Assigned task 1: According to the review of "The Abandoned," who directed the film?
Assigned task 2: List the features the review of "The Abandoned" says the film's remote forest island location comes complete with.

==== Document passage ====

Last Fall came the ‘After Dark HorrorFest’, a collection of eight horror feature films without major distribution in the United States which got screened for fans of the genre on several hundred screens. Of the eight, “The Abandoned” was voted the best and now gets a wide theatrical release.
However, despite some effective atmosphere at times, this multi-European produced supernatural thriller is a tedious snoozer. Saddled with a near incomprehensible storyline, it is not only convoluted but full of plot holes and leaps of logic that seem inherit to artsy European genre fare of the type – but without the creative and twisted imagination of a Bava or Argento.
In “The Abandoned”, a Russian-born American film producer named Marie (Anastasia Hille) learns she has inherited a property from her biological parents. Raised an adoptee from a very young age, all her previous futile attempts to find her parents have left her curious and so she hires a driver and goes to the derelict farm to hopefully find some clues about her heritage.
After nearly drowning she comes across Nicolai (Karel Roden), a long lost sibling also out to seek the truth. The pair are soon terrorised by two spooks who look much like them and rush to stop the apparitions – creations of the house who deemed that they should’ve died as children and plans to recreate the night in question they were to be murdered by their abusive father to ensure things go right this time.
What we have with “The Abandoned” is a film that tries to play as a hybrid between mildly surreal arthouse horror with some more conventional standard American ghost house thrills. Had it chosen to be one or the other it probably would’ve had greater success, because as is the hybrid doesn’t work on either front and thus won’t satisfy either audience.
Its greatest strength lies in its atmosphere. Director Nacho Cerda has resisted the temptation of all too many horror directors these days and opted for slow burn suspense rather than gory thrills or cheap twists. The choice of a remote forest island location in the middle of rural Russia, complete with mists, a rundown shack, rushing rivers, etc. is a great place to set a story.
Another well intentioned move was made by making the female lead into a 40-something woman rather than some vapid 20-something bimbo. Sadly, despite her years, the character isn’t much wiser than your average slasher film chick which in many ways defeats the point. Hille tries hard but has so little to work with that she can’t do much more than look tired or frightened. Roden serves as a flat plot device – not much more.
Sadly the film loses much of its good will through sheer clumsiness. With better than usual production values on display in terms of the design, cinematography, editing, and so forth it seems a real shame that the story often drops to a dead stop as characters rush out long monologues of exposition. The ultimately cliche and dull backstory isn’t helpful either, evoking many better movies of the type and sadly never garnering enough of our interest to invest in these characters.
A more European (or David Lynch-ian) approach of leaving much of it unexplained would’ve served far better than the jumble that has been left on display. If this was the best of what was on offer at Horrorfest last year, I dread considering what would have constituted the worst.

==== Extracted material ====

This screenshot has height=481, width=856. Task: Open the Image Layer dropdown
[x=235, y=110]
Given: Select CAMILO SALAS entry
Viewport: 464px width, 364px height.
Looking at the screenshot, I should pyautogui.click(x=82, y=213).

====
==== Extracted material ====

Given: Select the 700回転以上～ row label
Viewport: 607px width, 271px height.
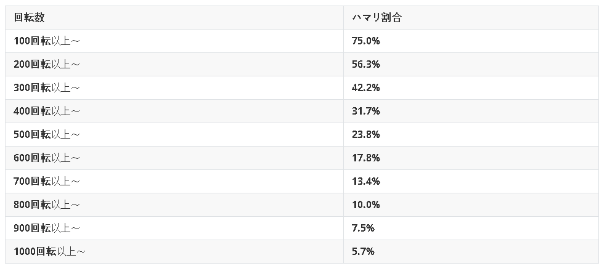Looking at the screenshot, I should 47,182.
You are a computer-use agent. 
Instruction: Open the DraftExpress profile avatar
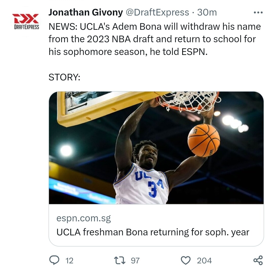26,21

====

Your response 1: Nacho Cerda

Your response 2: Mists, a rundown shack, rushing rivers